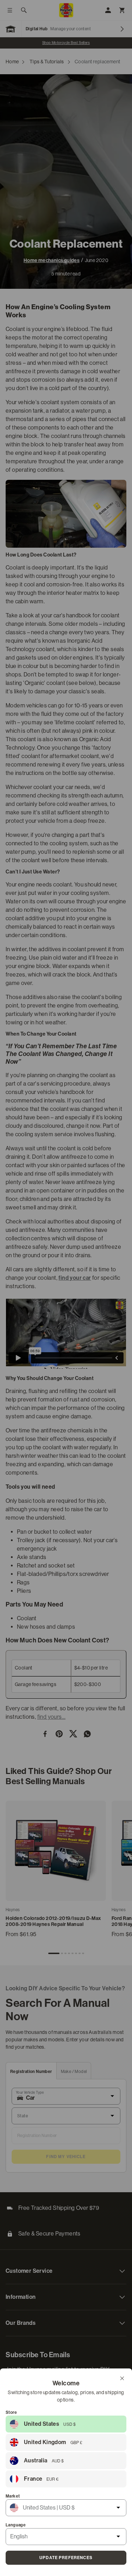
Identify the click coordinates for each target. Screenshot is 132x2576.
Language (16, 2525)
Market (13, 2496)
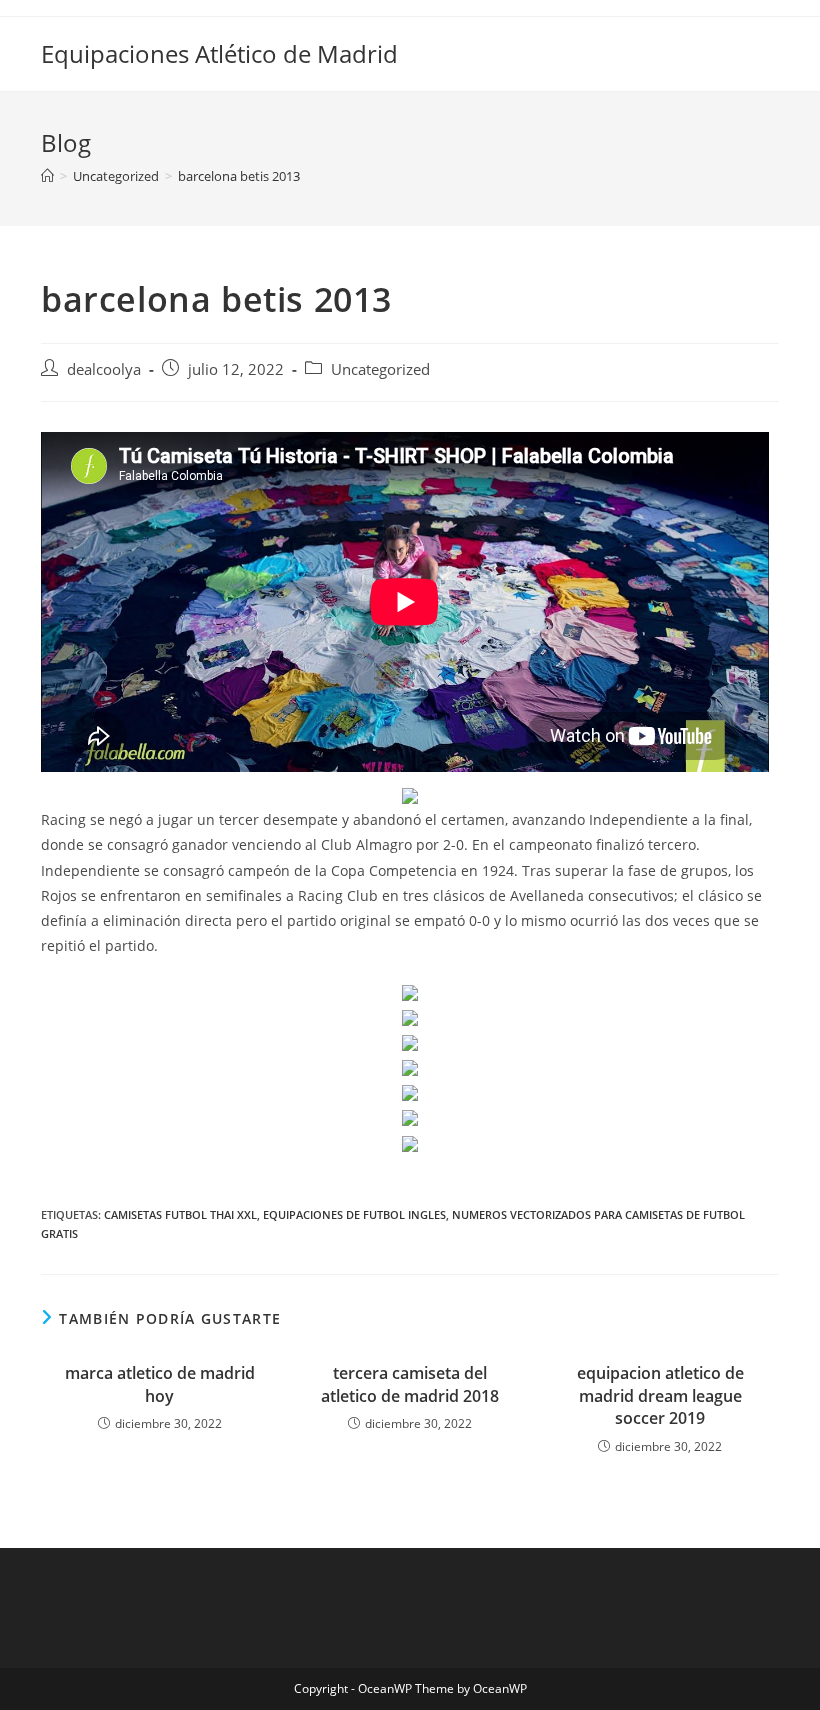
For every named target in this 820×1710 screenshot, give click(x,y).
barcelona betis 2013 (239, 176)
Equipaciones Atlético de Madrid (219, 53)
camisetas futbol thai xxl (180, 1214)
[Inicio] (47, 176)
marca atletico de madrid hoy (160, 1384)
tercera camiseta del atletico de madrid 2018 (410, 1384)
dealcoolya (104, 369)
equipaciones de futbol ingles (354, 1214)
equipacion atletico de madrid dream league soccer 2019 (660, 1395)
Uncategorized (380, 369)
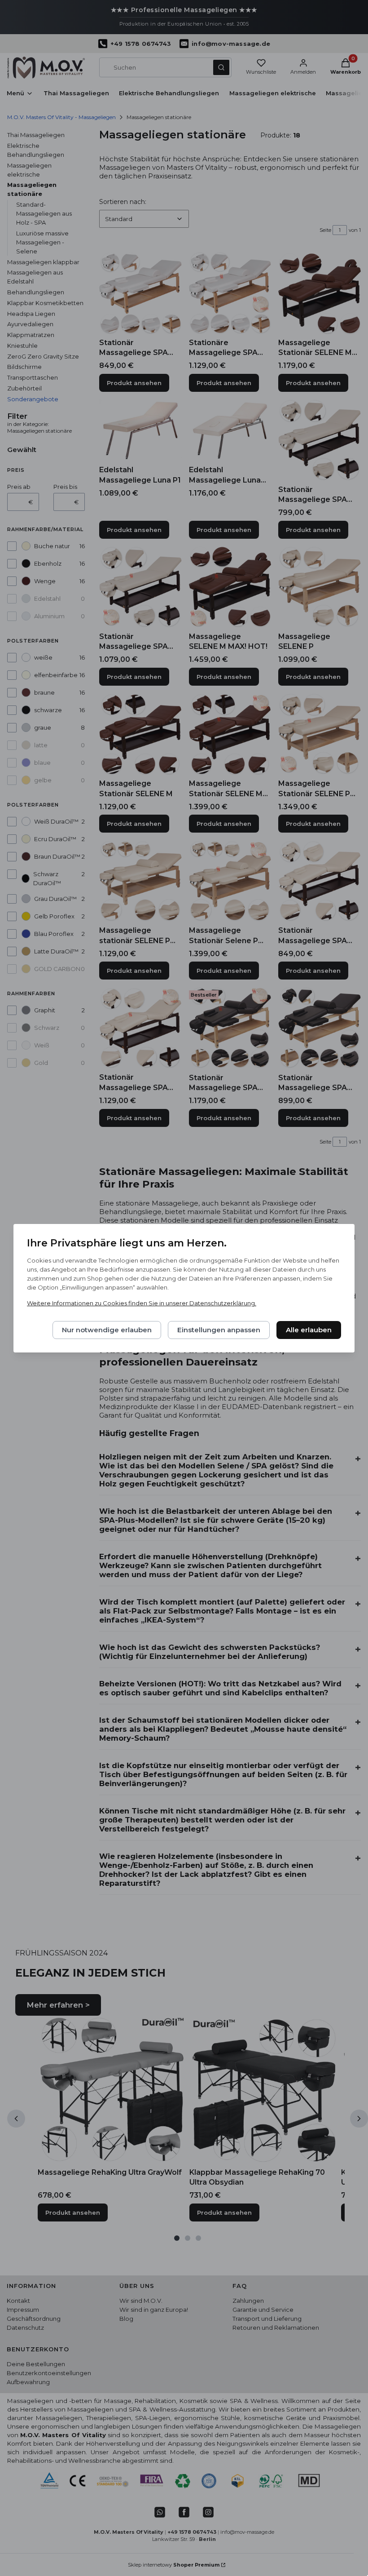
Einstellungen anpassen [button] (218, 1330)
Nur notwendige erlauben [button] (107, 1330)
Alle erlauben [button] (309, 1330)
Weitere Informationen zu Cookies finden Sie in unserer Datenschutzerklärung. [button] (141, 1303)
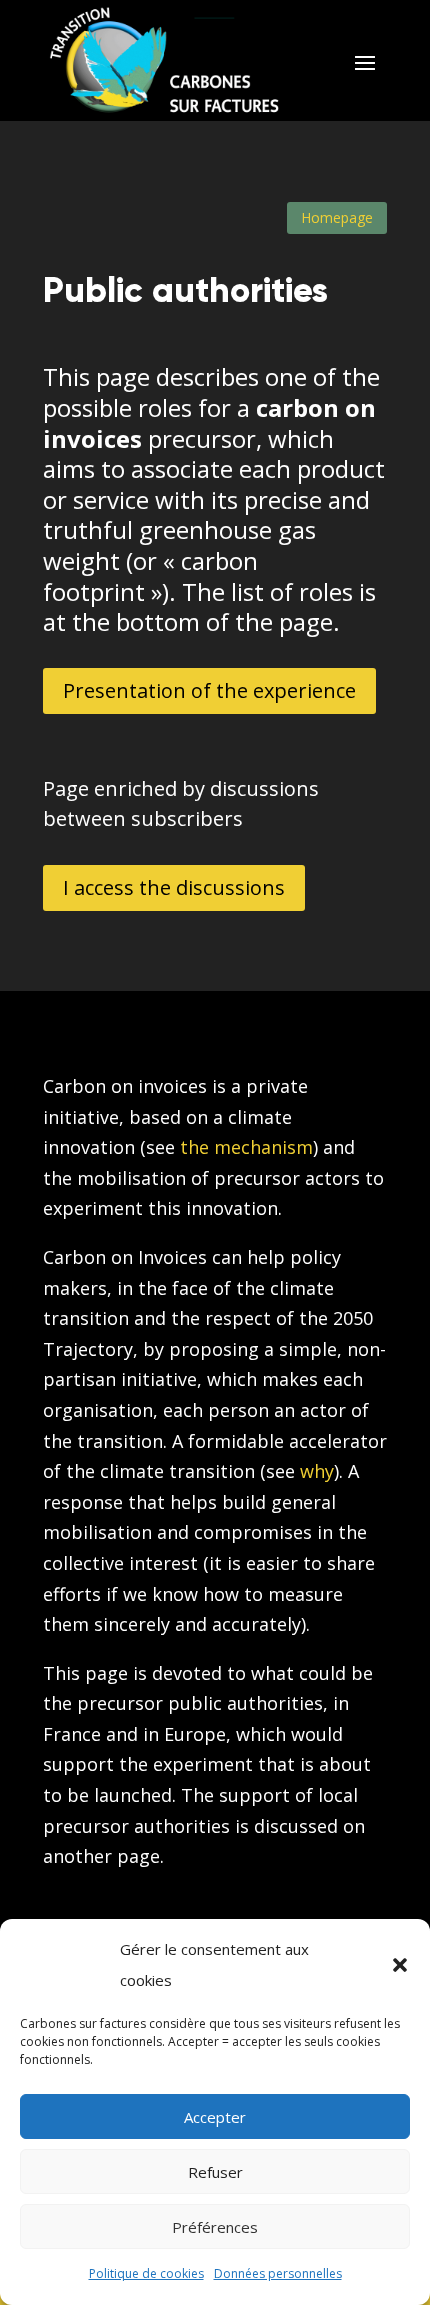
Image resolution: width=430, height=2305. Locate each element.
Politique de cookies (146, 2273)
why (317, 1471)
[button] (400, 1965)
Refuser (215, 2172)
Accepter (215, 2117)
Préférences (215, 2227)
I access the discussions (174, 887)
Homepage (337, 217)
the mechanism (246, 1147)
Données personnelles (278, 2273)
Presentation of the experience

#### REQUIRED WORK:
Print the material word for word without images.

#### OUTPUT FOR THIS EXERCISE:
Identify the click coordinates for each target. Screenshot is 132x2576.
Language (16, 2525)
Market (13, 2496)
For every named target in this 820×1710 screenshot, give click(x,y).
barcelona betis 2013 (239, 176)
Equipaciones Atlético de Madrid (219, 53)
camisetas futbol thai xxl (180, 1214)
[Inicio] (47, 176)
marca atletico de madrid hoy (160, 1384)
tercera camiseta del atletico de madrid 2018 (410, 1384)
dealcoolya (104, 369)
equipaciones de futbol ingles (354, 1214)
equipacion atletico de madrid dream league soccer 2019 (660, 1395)
Uncategorized (380, 369)
Einstellungen anpassen [button] (218, 1330)
Nur notwendige erlauben [button] (107, 1330)
Alle erlauben [button] (309, 1330)
Weitere Informationen zu Cookies finden Sie in unserer Datenschutzerklärung. [button] (141, 1303)
Image resolution: width=430, height=2305. Locate each element.
Politique de cookies (146, 2273)
why (317, 1471)
[button] (400, 1965)
Refuser (215, 2172)
Accepter (215, 2117)
Préférences (215, 2227)
I access the discussions (174, 887)
Homepage (337, 217)
the mechanism (246, 1147)
Données personnelles (278, 2273)
Presentation of the experience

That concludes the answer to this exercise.